------ Data for review ------

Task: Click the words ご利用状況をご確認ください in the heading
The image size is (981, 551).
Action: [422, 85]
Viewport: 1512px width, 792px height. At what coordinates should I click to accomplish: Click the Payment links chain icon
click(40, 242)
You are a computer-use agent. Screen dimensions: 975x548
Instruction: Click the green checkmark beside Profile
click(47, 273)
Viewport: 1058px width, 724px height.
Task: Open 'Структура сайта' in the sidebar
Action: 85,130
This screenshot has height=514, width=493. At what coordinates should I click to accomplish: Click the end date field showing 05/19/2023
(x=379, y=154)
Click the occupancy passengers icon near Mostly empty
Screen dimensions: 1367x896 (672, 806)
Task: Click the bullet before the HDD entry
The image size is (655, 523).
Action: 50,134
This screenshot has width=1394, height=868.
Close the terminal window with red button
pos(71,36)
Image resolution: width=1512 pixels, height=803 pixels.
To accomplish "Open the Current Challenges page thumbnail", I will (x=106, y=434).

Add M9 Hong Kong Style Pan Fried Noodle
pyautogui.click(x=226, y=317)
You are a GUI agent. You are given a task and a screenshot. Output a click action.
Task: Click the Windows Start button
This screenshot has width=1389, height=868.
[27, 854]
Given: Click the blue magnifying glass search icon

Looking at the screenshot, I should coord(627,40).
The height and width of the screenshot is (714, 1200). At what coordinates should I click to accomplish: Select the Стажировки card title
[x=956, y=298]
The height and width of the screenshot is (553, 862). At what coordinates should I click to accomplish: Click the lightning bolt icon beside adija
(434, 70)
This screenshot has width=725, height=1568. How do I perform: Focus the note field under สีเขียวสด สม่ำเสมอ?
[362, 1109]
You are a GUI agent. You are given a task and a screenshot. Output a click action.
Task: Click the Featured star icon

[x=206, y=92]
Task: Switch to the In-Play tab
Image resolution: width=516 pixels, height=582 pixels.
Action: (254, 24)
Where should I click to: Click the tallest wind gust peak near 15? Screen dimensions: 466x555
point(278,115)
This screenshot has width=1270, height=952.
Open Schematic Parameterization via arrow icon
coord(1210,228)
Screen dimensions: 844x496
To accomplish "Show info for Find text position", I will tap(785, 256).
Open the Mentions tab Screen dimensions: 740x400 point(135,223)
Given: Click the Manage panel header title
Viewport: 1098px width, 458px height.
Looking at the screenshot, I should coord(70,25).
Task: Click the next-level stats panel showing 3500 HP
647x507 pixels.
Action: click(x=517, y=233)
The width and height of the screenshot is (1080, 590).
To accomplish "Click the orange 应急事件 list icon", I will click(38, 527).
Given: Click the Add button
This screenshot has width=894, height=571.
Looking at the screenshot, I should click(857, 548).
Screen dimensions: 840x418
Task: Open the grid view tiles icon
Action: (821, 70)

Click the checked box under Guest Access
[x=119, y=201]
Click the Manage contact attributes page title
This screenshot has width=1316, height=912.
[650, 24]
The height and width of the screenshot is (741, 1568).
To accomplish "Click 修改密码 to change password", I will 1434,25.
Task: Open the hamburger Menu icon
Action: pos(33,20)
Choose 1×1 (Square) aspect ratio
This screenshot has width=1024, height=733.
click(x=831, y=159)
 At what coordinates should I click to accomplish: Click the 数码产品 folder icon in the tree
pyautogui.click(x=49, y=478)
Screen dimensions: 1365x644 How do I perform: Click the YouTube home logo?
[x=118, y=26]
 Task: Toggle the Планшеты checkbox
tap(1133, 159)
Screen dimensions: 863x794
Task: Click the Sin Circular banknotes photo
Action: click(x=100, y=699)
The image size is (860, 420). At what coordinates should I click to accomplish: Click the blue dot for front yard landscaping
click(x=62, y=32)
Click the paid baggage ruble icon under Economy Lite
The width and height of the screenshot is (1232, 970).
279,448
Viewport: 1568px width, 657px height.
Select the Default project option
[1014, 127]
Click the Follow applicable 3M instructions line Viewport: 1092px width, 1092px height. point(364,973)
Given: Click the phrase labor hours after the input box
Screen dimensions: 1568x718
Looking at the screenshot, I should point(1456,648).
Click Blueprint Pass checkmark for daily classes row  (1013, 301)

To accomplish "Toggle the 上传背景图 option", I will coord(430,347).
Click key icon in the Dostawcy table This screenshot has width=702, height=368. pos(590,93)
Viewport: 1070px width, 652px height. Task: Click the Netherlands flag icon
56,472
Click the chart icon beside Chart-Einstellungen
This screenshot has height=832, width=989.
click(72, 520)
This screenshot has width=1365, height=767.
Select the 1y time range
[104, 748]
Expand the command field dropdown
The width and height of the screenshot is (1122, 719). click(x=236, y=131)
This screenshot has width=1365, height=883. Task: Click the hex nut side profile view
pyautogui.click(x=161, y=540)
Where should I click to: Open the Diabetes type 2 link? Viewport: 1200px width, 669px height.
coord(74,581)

------

Exercise directions
Every line above carrying the word "panel" needs to be shown.

Exercise answer
Given: Click the Manage panel header title
Task: Click the next-level stats panel showing 3500 HP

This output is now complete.